Professor Ilya Somin is the author of the lead essay in an online debate appearing in Cato Unbound on the topic, "Is Smaller Government Smarter Government?" Response essayists are Heather Gerken, Jeffrey Friedman, and Sean Trende.

In his arguments, Somin relies on content derived from his most recent book, Democracy and Political Ignorance, discussing matters such as the extent and relative rationality of political ignorance, the "rational irrationality" of political fans, the difficulty of increasing political knowledge through education, the shortcomings of information shortcuts, and foot voting versus ballot box voting, using these issues to present a case for limiting and decentralizing government.

"Political ignorance is far from the only factor that must be considered in deciding the appropriate size, scope, and centralization of government," Somin concludes. "For example, some large-scale issues, such as global warming, are simply too big to be effectively addressed by lower-level governments or private organizations. Democracy and Political Ignorance is not a complete theory of the proper role of government in society. But it does suggest that the problem of political ignorance should lead us to limit and decentralize government more than we would otherwise." 

Democracy and Political IgnoranceCato Unbound, October 11, 2013. By Ilya Somin.
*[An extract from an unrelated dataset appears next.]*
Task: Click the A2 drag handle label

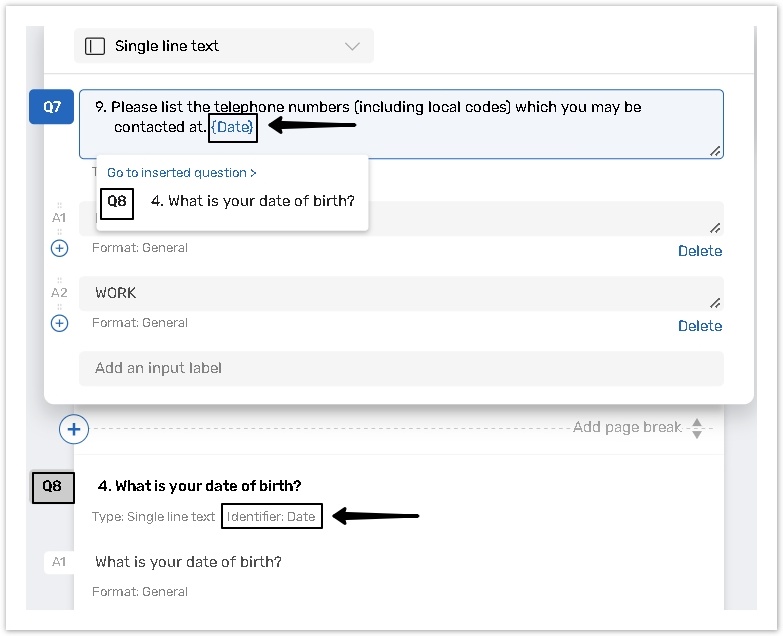Action: click(59, 293)
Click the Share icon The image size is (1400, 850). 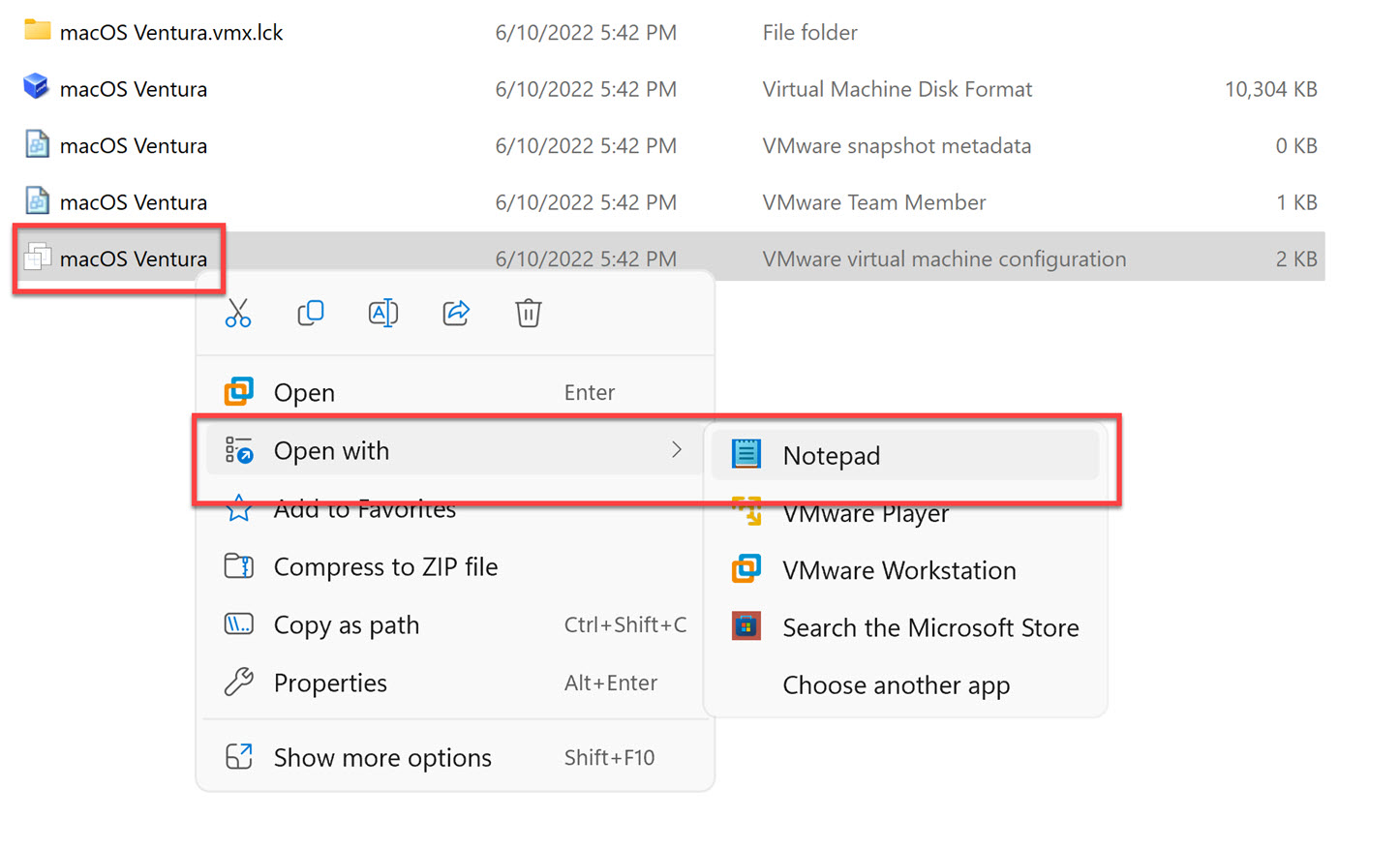tap(455, 313)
"Some people react to data like the above by thinking that the voters must be stupid. But political ignorance is actually rational for most of the public, including most smart people. If your only reason to follow politics is to be a better voter, that turns out not be much of a reason at all. That is because there is very little chance that your vote will actually make a difference to the outcome of an election (about 1 in 60 million in a presidential race, for example).2 For most of us, it is rational to devote very little time to learning about politics, and instead focus on other activities that are more interesting or more likely to be useful. As former British Prime Minister Tony Blair puts it, '[t]he single hardest thing for a practising politician to understand is that most people, most  of the time, don’t give politics a first thought all day long. Or if they do, it is with a sigh…. before going back to worrying about the kids, the parents, the mortgage, the boss, their friends, their weight, their health, sex and rock ‘n’ roll.'3 Most people don’t precisely calculate the odds that their vote will make a difference. But they probably have an intuitive sense that the chances are very small, and act accordingly."